Soğan sisinin anatomisi ve tehlikesi
Soğanın her katmanı, kesildiğinde iki etki yaratıyor: anlık bir sis patlaması ve ardından yavaş sıvı sızıntısı. Araştırma, damlacıkların saniyede 40 metreye ulaşabileceğini ve gözler için en büyük tehdidi oluşturduğunu gösteriyor.

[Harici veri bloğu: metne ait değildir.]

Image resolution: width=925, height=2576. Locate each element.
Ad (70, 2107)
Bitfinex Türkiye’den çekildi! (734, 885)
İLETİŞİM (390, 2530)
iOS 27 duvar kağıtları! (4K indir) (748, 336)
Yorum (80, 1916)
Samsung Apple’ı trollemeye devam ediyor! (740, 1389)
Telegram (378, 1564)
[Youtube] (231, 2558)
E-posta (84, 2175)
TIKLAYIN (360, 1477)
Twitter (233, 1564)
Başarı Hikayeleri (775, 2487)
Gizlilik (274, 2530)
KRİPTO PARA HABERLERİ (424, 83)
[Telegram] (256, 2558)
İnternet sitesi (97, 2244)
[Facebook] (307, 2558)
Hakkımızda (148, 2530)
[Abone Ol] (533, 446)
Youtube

Keskin bıçak, daha az gözyaşı
Biyomekanikçi Zixuan Wu ve ekibi, mini giyotin ve yüksek çözünürlüklü kameralar kullanarak damlacıkları inceledi. Keskin olmayan bıçaklar, soğanın kabuklarını kırmak için daha fazla güç gerektirdiğinden, daha fazla damlacık ve hızlı püskürtme oluşturuyor.

Soğutma yöntemi yanlış biliniyor
Soğutulmuş soğanların gözyaşını azalttığı düşüncesi yanlış çıktı. Araştırma, başlangıç sıcaklığının belirleyici olmadığını, hatta bazı durumlarda soğutmanın durumu kötüleştirebileceğini gösterdi.
Gıda güvenliği açısından önemi
Kesim şekli, olası patojenlerin yayılmasını da etkiliyor. Araştırmacı Sunghwan Jung, “Soğanın üst tabakasında patojenler varsa, kesim sırasında damlacıklarla yayılabilir” dedi. Bu, mutfak hijyeni ve gıda güvenliği için kritik bir bulgu.
Soğanın mutfaktaki kullanımı 5.000 yıl öncesine dayanıyor ve Shakespeare’in Antony ve Cleopatra eserinde bile soğanın gözyaşı etkisinden söz ediliyor.